Türkei

Erstes Freitagsgebet in der Hagia Sophia seit 86 Jahren

Kirche, Moschee, Museum und wieder Moschee – die Hagia Sophia ist eines der beliebtesten Bauwerke Istanbuls. Erstmals seit 86 Jahren fand am Freitag wieder das Freitagsgebet in der Hagia Sophia statt.

24
07
2020
Hagia Sophia
Hagia Sophia

Die Hagia Sophia in Istanbul ist offiziell wieder eine Moschee. In dem historischen Bauwerk über dem Bosporus fand heute Mittag das erste Freitagsgebet seit 86 Jahren statt. Mehr als Tausende Muslime in und außerhalb der Moschee nahmen am Freitagsgebet statt.
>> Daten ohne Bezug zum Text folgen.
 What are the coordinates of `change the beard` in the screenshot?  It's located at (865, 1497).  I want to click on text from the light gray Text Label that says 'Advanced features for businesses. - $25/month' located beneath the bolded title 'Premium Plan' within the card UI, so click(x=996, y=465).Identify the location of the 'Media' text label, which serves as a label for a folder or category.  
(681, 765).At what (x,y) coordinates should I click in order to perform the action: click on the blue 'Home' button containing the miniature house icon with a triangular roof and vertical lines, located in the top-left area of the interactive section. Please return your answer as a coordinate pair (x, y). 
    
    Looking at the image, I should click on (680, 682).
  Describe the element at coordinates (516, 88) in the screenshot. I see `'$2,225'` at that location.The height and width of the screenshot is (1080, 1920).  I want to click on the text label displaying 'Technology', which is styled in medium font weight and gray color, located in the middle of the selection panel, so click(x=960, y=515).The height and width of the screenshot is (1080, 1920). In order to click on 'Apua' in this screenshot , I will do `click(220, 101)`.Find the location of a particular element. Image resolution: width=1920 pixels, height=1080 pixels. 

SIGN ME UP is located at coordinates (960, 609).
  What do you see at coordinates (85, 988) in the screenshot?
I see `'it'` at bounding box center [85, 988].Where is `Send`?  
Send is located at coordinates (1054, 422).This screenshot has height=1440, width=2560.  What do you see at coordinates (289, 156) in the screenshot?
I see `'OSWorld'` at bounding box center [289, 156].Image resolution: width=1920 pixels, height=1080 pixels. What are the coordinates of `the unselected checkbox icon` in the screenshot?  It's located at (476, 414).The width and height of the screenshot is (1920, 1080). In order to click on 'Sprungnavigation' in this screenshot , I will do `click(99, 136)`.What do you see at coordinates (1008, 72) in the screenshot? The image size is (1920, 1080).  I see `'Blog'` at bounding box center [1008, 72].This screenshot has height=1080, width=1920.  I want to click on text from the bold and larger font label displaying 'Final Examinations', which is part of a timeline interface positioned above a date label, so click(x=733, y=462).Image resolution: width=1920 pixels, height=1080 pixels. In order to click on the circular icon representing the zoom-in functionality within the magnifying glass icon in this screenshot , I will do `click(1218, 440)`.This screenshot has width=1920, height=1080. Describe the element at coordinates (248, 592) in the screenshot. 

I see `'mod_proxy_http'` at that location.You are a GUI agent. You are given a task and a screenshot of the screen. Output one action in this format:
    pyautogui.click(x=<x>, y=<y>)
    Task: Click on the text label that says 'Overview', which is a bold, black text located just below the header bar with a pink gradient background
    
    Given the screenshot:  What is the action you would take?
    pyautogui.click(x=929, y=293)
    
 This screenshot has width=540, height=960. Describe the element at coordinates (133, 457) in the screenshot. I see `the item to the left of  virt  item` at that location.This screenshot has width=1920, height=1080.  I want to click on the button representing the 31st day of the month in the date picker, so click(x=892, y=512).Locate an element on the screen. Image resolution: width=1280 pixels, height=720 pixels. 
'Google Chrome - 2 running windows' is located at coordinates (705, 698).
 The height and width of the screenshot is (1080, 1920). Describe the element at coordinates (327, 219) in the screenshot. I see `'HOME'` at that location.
Anfang Juli hatte das Oberste Verwaltungsgericht den Status der einstigen Kirche als Museum annulliert und damit den Weg für eine Umwandlung in eine Moschee freigemacht. Das Gericht begründete die Entscheidung damit, dass die Hagia Sophia Eigentum der von Sultan Mehmet II gegründeten Stiftung sei. Dieser hatte die Hagia Sophia nach der Eroberung Konstantinopels 1453 in eine Moschee umgewandelt. Die Gerichtsentscheidung wurde international von Politikern und Kirchenvertretern kritisiert, aber auch als gerechtfertigter Schritt beurteilt.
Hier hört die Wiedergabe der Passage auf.